Led by Carolyn Wade, lecturer and research fellow at Griffith University, the study drew on 12 interviews with Queensland school leaders to unveil the ‘profound emotional and moral injury’ they endure at the hands of an increasingly vocal and conflict-happy parent body.
With more than a decade in school leadership herself, Wade says she wanted to explore how parent engagement in schools can be a double-edged sword.
“While strong parent engagement relates to a range of positive outcomes, I had seen how engagement could just as easily become a source of stress and conflict and potentially professional exhaustion for school leaders.
“But the assumption that parent engagement is inherently good is rarely questioned and policies are built around maximising parental involvement – yet little attention is given to how this engagement is experienced by those who are expected to lead it, and navigate it and manage it,” she told EducationHQ.
Ethical dilemmas
Wade says principals in the study reported feeling caught between competing demands from parents, policy directives and the practical realities of running a school.
One of the most striking findings was the profound moral and ethical quandaries that school leaders faced with parents.
“[Participants] found themselves in situations where they had to decide between making exceptions for individual students, often at the insistence of vocal parents, or maintaining policies that ensured fairness across the school community,” Wade explains.
This tension was especially fraught in high SES school communities, where parents’ expectations of ‘personalised treatment’ were tied to a consumer-driven view of their child’s schooling, the expert notes.
Broken boundaries
Professional boundaries were also regularly tested by parents, Wade flags.
“So many school leaders reported feeling pressure to be constantly available to parents – responding to late night emails, engaging in conflict resolutions, far beyond reasonable work hours, and managing hostility without clear systemic support.”
The blurring of work/life realms left leaders feeling ‘emotionally depleted’ and ‘professionally vulnerable’, Wade adds.
But the challenges didn’t end there for Wade’s subjects.
Systemic constraints, when combined with parent pressure, were also a great source of ‘ethical stress’ for school leaders, the study revealed.
“Leaders encountered scenarios where they knew what was best for a student but were constrained by policy, funding limitations, or legal obligations.
“And this created a sense of ethical stress, where leaders were forced to navigate conflicts between their professional judgment and bureaucratic mandates,” Wade shares.
In a number of cases, for example, school leaders reported that parents leveraged legal complaints to push them into making policy exemptions for their children.

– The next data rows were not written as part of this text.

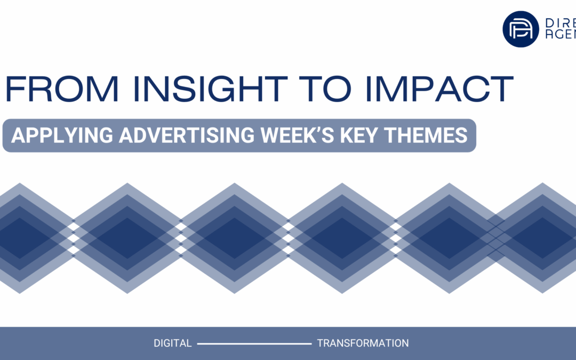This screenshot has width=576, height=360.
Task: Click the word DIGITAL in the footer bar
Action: [172, 343]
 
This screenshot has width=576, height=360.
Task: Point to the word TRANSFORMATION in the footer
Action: [363, 343]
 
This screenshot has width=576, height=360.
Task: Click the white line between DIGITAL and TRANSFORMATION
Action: [254, 344]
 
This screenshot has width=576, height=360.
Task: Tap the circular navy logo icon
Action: [521, 29]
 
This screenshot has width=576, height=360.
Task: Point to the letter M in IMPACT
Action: [400, 90]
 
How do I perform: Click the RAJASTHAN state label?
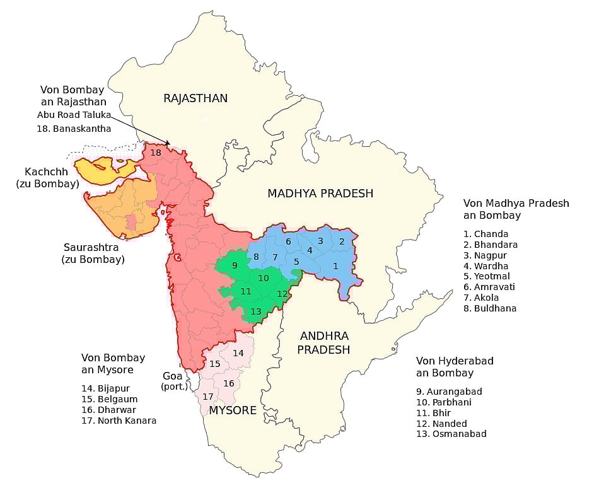[x=195, y=98]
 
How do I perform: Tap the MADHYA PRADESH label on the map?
[x=320, y=194]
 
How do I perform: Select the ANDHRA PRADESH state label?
[x=323, y=342]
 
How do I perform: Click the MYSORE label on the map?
[x=232, y=410]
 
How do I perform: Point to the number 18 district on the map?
[x=156, y=153]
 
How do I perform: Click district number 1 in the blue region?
[x=335, y=266]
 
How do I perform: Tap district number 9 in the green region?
[x=235, y=265]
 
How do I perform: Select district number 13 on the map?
[x=255, y=311]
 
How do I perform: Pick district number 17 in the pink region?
[x=207, y=396]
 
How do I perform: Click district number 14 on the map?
[x=238, y=353]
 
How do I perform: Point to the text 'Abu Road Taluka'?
[x=74, y=115]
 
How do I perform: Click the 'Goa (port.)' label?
[x=175, y=380]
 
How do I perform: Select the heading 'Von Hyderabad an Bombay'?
[x=454, y=367]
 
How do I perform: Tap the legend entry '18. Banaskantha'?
[x=74, y=129]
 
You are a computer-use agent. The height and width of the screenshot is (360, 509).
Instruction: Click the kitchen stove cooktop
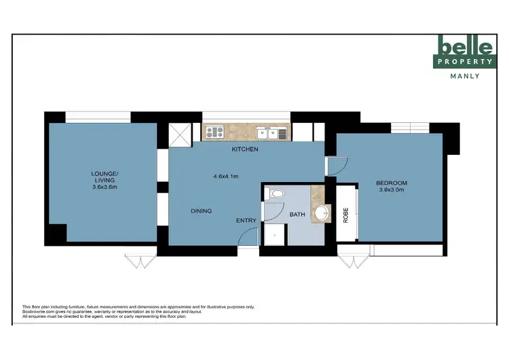(215, 133)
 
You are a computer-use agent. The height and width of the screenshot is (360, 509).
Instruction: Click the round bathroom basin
(320, 215)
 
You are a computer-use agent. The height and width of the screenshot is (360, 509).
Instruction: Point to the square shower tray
(274, 235)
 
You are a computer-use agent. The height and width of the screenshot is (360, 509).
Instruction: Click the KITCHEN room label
(245, 149)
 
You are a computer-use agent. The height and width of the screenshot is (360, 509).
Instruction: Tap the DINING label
(202, 211)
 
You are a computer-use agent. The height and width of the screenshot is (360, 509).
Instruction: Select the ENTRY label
(246, 221)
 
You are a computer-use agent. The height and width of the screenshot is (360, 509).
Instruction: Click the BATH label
(298, 215)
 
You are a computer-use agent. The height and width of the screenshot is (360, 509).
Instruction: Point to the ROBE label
(345, 215)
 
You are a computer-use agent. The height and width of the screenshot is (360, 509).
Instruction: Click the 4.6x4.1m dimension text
(227, 177)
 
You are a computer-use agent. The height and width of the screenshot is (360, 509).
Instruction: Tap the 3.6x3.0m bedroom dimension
(392, 190)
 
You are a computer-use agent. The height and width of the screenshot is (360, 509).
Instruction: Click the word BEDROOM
(392, 183)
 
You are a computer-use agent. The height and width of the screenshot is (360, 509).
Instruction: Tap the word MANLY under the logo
(465, 76)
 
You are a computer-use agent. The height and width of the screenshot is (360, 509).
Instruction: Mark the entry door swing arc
(249, 237)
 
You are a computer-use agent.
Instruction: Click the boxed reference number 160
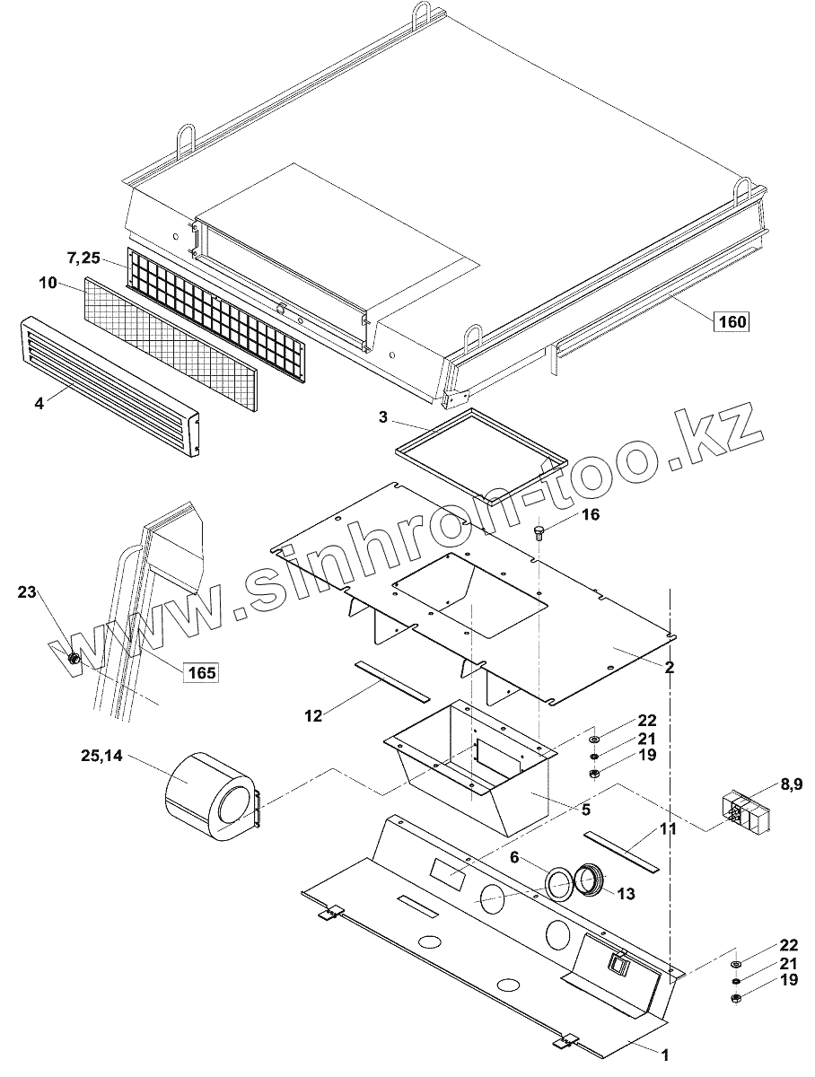pyautogui.click(x=732, y=321)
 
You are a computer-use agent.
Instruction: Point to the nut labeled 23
pyautogui.click(x=75, y=660)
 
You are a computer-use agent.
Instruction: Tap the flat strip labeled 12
pyautogui.click(x=391, y=681)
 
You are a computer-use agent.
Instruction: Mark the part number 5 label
pyautogui.click(x=584, y=809)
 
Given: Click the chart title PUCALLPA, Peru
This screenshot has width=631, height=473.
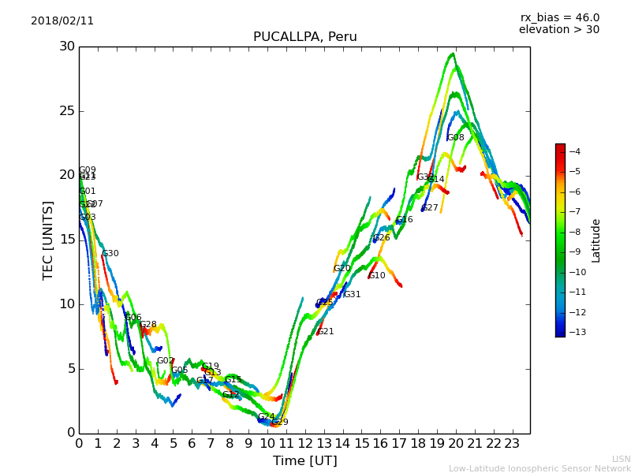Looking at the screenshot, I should click(x=304, y=37).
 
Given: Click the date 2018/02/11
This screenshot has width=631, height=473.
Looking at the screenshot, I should click(x=62, y=21).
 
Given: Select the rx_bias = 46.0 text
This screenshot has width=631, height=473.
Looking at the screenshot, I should click(x=559, y=18).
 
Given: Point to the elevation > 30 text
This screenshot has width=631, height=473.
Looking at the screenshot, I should click(x=558, y=30).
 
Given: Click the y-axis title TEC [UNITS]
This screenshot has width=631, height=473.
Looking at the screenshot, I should click(x=48, y=240).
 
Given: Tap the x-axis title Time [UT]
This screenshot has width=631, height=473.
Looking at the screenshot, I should click(x=304, y=461).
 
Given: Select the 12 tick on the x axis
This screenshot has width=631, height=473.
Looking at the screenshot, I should click(x=304, y=444).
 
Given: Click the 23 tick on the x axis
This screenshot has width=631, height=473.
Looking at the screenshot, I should click(x=512, y=444).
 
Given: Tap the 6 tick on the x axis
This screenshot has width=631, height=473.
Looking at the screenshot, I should click(x=192, y=444).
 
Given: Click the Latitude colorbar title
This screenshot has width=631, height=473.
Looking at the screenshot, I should click(x=596, y=240).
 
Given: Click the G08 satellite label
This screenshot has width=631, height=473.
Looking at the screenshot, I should click(x=455, y=138).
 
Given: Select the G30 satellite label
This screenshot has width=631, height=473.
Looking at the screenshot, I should click(x=110, y=254).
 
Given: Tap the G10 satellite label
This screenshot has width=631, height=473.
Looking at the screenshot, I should click(x=377, y=276).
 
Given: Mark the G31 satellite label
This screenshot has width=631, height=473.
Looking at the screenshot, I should click(x=352, y=295).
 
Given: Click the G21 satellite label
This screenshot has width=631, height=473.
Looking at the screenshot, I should click(x=326, y=332).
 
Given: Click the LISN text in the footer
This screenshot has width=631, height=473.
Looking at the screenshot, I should click(x=621, y=459).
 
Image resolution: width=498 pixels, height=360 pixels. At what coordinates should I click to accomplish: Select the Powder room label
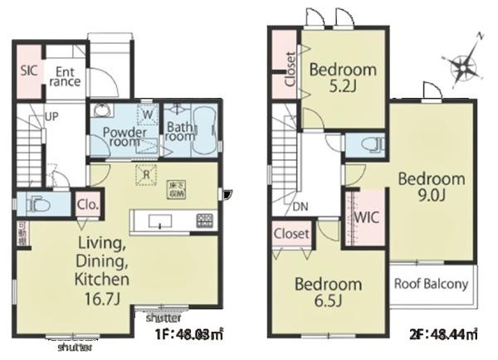click(125, 136)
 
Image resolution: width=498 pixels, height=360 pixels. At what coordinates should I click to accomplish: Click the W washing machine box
click(146, 114)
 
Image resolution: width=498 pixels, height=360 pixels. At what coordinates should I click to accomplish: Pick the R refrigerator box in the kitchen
click(146, 174)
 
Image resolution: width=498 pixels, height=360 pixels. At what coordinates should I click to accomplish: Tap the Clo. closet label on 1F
click(87, 204)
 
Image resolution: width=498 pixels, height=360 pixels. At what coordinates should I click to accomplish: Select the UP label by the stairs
click(51, 117)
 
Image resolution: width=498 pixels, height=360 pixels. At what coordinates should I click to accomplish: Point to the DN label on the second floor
click(300, 207)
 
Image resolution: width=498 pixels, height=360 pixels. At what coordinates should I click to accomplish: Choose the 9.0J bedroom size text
click(429, 197)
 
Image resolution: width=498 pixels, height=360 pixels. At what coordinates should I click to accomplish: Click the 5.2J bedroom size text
click(343, 87)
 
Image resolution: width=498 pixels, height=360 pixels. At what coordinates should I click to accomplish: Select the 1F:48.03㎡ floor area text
click(189, 336)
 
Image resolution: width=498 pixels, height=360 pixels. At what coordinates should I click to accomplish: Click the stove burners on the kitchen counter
click(203, 221)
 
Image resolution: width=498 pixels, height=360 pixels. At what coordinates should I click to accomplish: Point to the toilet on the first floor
click(37, 203)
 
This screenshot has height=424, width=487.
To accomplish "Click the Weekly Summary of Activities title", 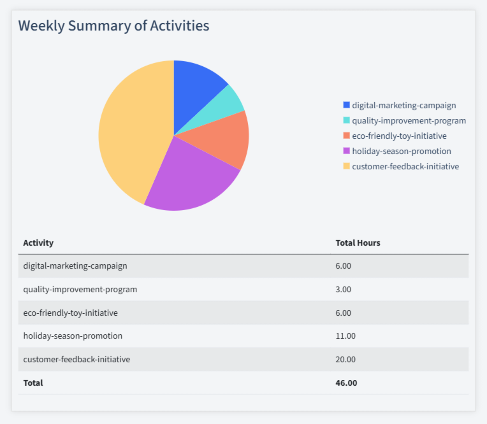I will click(x=113, y=26).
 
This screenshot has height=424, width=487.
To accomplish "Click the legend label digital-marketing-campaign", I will click(x=403, y=105).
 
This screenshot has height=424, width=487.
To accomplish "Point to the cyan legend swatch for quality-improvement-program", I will click(x=346, y=120).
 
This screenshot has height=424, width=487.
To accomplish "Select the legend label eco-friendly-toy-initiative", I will click(x=399, y=136).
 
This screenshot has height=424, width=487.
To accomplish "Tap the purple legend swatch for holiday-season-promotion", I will click(x=346, y=151).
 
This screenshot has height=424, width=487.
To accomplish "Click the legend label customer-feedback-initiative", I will click(x=405, y=166).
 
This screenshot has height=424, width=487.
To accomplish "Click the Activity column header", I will click(x=38, y=243).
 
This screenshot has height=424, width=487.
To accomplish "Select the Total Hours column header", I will click(x=358, y=243).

“One principal recalls an incident where a parent threatened to sue because their child wasn’t receiving the level of academic accommodations that they wanted, even though the school was following both departmental and national guidelines,” Wade says.
“But this fear of legal repercussions meant that the leader had to really carefully navigate the situation, balancing fairness to the broader school community, but also without risking reputational damage.”
The leader in question described the situation as akin to “walking a tightrope every say, knowing that no matter what decision I make, someone will be unhappy”.
A training blindspot
Wade was shocked to discover that not one of her participants had received training in how to best navigate parent engagement. She’s now calling for change on this front.
“And yet they were describing it taking up the most amount of their time in their working week,” she laments.
“If this is one of the most complex aspects of leadership, it needs to be explicitly taught with possibly training in conflict resolution or emotional resilience or even boundary setting.”
What’s often not acknowledged is how the small, incremental build up of stressful interactions and situations can wear down the morale of school leaders over time, Wade warns.
“It’s every email, it’s every demand, it’s every confrontation, it all is adding up. So that notion, ‘it’s like a death by a thousand cuts’, really speaks to these school leaders feeling like they have little control over both their professional decision-making and the moral and ethical decisions that they are making daily.”
As one principal put it:
“It’s just constant. Every day there’s another issue, another complaint, another demand. And it’s not just one parent; it’s multiple parents all with different expectations and agendas. It’s exhausting emotionally and physically. It feels like death by a thousand cuts.”
Cancel culture taking hold
The rise of cancel culture is really feeding the entire scene, Wade argues.
“I think a broader cultural shift towards public accountability and instant judgement has also shaped parent expectations.
“And cancel culture plays a key role in how disagreements, not just within society, but within schools, are unfolding.”
Now when parents are dissatisfied with an aspect of their child’s school, they are more likely to favour a public airing of their concerns, be that via social media, online petitions or even media outlets, where they demand immediate action, Wade notes.
“Instead of calling up and making an appointment and seeking to understand how and why something has played out in a school context, the parents, in regards to this study, are turning to public shaming or pressure tactics to force change.”
This is deeply troubling, the researcher says.
“It really worries me that there is no room for error in education anymore.
“And in this climate, parents feel empowered to challenge authority instantly, expect immediate resolution, often without regard for due process or the broader school policy.”